Lung cancer is the most common primary tumor for choroid metastasis in men [
9], and the frequency of ocular metastasis in lung cancer in postmortem ocular examination is 6.1% [
14]. Therefore, loss of vision due to lung cancer is extremely rare and usually indicates the final stage of the disseminated disease. The incidence of lung cancer has increased steadily over the years, and lung cancer has become the leading cause of cancer-related deaths worldwide. Most lung cancers are either NSCLC or small-cell lung cancer. PC is considered a poorly differentiated NSCLC, with an incidence of approximately 0.1–0.4% of all lung cancers [
15]. It consists of spindle and/or giant cells, as seen within the biopsy of our patient. The incidence of PC is higher in elderly men, and cigarette smoking is considered a risk factor [
7]; nevertheless, our patient did not have any history of smoking. PC grows rapidly and immediately invades adjacent structures, as shown by its aggressive clinical course and tendency to metastasize early [
15]. Distant metastasis can occur in the brain, bone, breast, adrenal gland, esophagus, jejunum, rectum, and kidneys [
7,
8]. In our patient, the biopsy revealed pleomorphic carcinoma of the lung, and multiple metastases were observed on PET/CT imaging.

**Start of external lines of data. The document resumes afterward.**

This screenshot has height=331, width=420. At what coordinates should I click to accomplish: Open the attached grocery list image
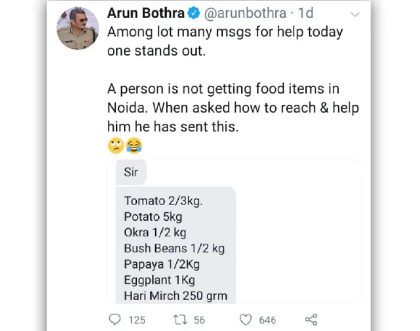tap(235, 231)
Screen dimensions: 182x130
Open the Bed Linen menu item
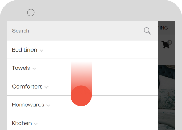point(25,50)
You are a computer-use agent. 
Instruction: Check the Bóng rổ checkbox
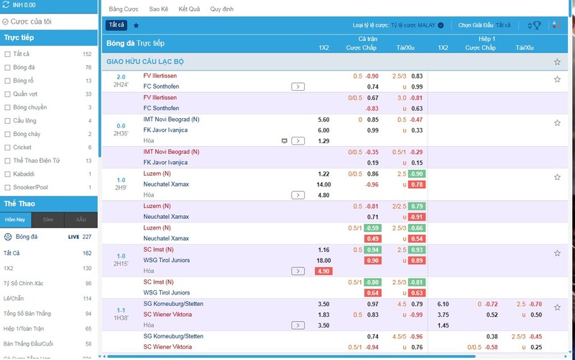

In the last decade, conventional imaging modalities, such as plain radiography, ultrasound, CT, and magnetic resonance imaging, have been widely used to provide clear structural images of the tumor [
16]. PET, which uses short-lived radioisotopes, such as fluorine-18 to label glucose, can detect malignancy and be used for staging, restaging, or monitoring treatment responses [
17]. PET combined with CT provides simultaneously high sensitivity of tracer distribution and high precision of localization, facilitating the detection of tumor sites in patients with choroid metastasis. In the present case, PET/CT scan was utilized early for detection of tumor sites, and it highlighted multiple uptakes in the left eye, left upper lung, mediastinum, liver, and bone. In addition to providing useful clues to the possible primary tumor sites, it was fast and efficient.
One of the limitations of our study was that a fine-needle aspiration biopsy was not performed for the left eye; hence, the definite diagnosis of choroidal metastasis from primary lung cancer is questionable. However, because of the aggressive nature of PC, with a tendency to metastasize early and the findings of clinical examination of the choroidal lesion, the possibility of choroidal metastasis from the lung is highly likely. Another limitation was that the patient refused the suggested treatments and chose hospice care at home. Therefore, we did not obtain any information about the treatment or the evolution of the lesion under treatment.